Find most common substring in a list of strings?

Question

I have a Python list of string names where I would like to remove a common substring from all of the names.

And after reading this similar answer I could almost achieve the desired result using SequenceMatcher.

But only when all items have a common substring:

From List:
string 1 = myKey_apples
string 2 = myKey_appleses
string 3 = myKey_oranges

common substring = "myKey_"

To List:
string 1 = apples
string 2 = appleses
string 3 = oranges

However I have a slightly noisy list that contains a few scattered items that don't fit the same naming convention.

I would like to remove the "most common" substring from the majority:

From List:
string 1 = myKey_apples
string 2 = myKey_appleses
string 3 = myKey_oranges
string 4 = foo
string 5 = myKey_Banannas

common substring = ""

To List:
string 1 = apples
string 2 = appleses
string 3 = oranges
string 4 = foo
string 5 = Banannas

I need a way to match the "myKey_" substring so I can remove it from all names.

But when I use the SequenceMatcher the item "foo" causes the "longest match" to be equal to blank "".

I think the only way to solve this is to find the "most common substring". But how could that be accomplished?

Basic example code:

from difflib import SequenceMatcher

names = ["myKey_apples",
"myKey_appleses",
"myKey_oranges",
#"foo",
"myKey_Banannas"]

string2 = names[0]
for i in range(1, len(names)):
    string1 = string2
    string2 = names[i]
    match = SequenceMatcher(None, string1, string2).find_longest_match(0, len(string1), 0, len(string2))
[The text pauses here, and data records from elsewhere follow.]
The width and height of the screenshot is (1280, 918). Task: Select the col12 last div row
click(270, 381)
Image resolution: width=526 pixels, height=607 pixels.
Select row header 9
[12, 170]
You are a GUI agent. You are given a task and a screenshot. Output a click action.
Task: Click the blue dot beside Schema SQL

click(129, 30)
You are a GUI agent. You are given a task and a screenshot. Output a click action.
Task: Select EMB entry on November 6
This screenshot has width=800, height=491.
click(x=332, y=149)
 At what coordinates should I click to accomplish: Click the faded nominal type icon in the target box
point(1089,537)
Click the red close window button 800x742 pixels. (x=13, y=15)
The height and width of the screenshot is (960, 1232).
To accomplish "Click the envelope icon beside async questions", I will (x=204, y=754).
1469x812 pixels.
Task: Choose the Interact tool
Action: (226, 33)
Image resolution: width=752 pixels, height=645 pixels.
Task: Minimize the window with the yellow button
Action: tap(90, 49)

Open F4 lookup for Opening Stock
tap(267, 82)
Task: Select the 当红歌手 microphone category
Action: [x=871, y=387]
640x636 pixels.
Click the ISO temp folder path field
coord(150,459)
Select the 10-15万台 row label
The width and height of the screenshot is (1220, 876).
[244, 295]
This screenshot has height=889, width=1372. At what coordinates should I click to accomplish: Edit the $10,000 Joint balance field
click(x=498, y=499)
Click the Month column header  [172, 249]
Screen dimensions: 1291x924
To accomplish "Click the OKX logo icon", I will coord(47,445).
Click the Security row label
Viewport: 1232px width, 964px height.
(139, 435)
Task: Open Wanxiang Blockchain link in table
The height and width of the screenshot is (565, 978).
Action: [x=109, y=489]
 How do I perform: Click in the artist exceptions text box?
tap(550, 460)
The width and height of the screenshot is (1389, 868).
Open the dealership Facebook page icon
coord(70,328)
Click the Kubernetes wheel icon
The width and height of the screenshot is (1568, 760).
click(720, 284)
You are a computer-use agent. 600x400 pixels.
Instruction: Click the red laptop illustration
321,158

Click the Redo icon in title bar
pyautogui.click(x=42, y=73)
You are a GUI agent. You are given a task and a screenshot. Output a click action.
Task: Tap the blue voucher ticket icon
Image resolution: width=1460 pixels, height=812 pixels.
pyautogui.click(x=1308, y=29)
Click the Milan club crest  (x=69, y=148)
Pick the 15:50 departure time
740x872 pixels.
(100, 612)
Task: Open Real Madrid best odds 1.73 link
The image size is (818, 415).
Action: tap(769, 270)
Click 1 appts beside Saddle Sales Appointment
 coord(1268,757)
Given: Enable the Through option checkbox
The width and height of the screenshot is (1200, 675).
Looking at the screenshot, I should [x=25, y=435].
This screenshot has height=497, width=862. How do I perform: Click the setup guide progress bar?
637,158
print(string1[match.a: match.a + match.size]) # -> myKey_

I think that you want to not actually remove the most common substring. It will usually be only one letter. For example, all of your strings contain the letter `s` (e.g. `apples` ends in `s`). There are two numbers of interest: length of the sub-string and percentage of the search space containing the sub-string. As you increase one, you decrease the other. — Toothpick Anemone, Oct 28 '19 at 05:54
I think this would help: https://en.wikipedia.org/wiki/Longest_common_substring_problem — Jethro Cao, Oct 28 '19 at 05:56

score 12 · Accepted Answer · answered Oct 28 '19 at 05:56

Given names = ["myKey_apples", "myKey_appleses", "myKey_oranges", "foo", "myKey_Banannas"]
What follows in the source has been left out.